Reputation: 4860
I have an unordered array of labelled elements :
[0,1,0,2,0,1,2] // labels only
Which I want to sort:
[0,0,0,1,1,2,2]
I already have counted how many elements are labelled with each label and reduced as an array of offsets:
[0,3,5]
meaning I know that I need to store all 0-labelled elements starting at position 0, 1-labelled elements starting at position 3 and so on.
template<typename T>
__global__ void GroupBy(T* output, T* input, int count, int* offsets) {
int index = threadIdx.x + blockDim.x * blockIdx.x;
T elem = input[index];
output[offsets[elem.label]] = elem; // problem here
atomicAdd(offsets[label], 1);
}
However, read write operation before the atomicAdd is not atomic, so I have memory race-condition. I would not have that for a single counter, since
int count = 0;
atomicAdd(&count, 1);
output[count] = elem;
would indeed yield me a unique counter per thread.
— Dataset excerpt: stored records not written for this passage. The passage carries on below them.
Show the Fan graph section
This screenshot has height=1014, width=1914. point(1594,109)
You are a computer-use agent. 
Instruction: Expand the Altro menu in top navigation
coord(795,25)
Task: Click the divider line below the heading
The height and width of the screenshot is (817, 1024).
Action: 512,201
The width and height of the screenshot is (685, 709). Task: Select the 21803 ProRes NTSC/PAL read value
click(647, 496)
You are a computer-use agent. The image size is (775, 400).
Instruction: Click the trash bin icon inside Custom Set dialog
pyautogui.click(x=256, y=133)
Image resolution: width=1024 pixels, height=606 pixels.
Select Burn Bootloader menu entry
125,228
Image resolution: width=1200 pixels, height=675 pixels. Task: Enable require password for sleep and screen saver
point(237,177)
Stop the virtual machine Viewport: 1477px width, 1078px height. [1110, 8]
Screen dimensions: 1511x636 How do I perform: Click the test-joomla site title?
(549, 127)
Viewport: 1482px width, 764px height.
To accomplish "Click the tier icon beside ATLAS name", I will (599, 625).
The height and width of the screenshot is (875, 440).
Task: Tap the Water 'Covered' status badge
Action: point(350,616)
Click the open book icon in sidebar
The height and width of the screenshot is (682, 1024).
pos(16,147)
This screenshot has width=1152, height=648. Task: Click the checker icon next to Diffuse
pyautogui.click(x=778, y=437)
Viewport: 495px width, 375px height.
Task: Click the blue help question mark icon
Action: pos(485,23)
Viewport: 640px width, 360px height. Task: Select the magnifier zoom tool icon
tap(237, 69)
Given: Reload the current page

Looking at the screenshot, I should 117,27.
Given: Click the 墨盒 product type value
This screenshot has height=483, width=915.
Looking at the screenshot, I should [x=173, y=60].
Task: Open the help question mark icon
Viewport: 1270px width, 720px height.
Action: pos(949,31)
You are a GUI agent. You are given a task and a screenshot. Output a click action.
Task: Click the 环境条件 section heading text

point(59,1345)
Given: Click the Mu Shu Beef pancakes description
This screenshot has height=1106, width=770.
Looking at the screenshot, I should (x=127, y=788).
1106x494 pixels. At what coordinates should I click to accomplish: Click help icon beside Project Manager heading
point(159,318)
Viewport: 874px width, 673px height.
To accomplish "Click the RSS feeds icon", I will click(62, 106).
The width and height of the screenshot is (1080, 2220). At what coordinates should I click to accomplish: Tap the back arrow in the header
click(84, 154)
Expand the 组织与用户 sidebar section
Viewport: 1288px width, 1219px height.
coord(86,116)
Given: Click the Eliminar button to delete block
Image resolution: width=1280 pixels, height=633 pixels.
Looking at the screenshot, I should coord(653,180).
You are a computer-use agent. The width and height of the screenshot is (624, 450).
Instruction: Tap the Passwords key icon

How can I solve that issue and have a dynamic array of atomic counters?
Upvotes: 1
Views: 403
Reputation: 4860
Thanks to the kind reminder of talonmies about the return value of atomicAdd, I've beed able to fix my kernel to this:
template<typename T>
__global__ void GroupBy(T* output, T* input, int count, int* offsets) {
int index = threadIdx.x + blockDim.x * blockIdx.x;
T elem = input[index];
int oldOffset = atomicAdd(&offsets[elem.label], 1);
output[oldOffset] = elem;
}
Indeed, atomicAdd atomically increments what's stored at first argument, and returns the old value:
[atomicAdd(address, val)] reads the 16-bit, 32-bit or 64-bit word old located at the address address in global or shared memory, computes (old + val), and stores the result back to memory at the same address. These three operations are performed in one atomic transaction. The function returns old.
https://docs.nvidia.com/cuda/cuda-c-programming-guide/index.html#atomicadd
Upvotes: 2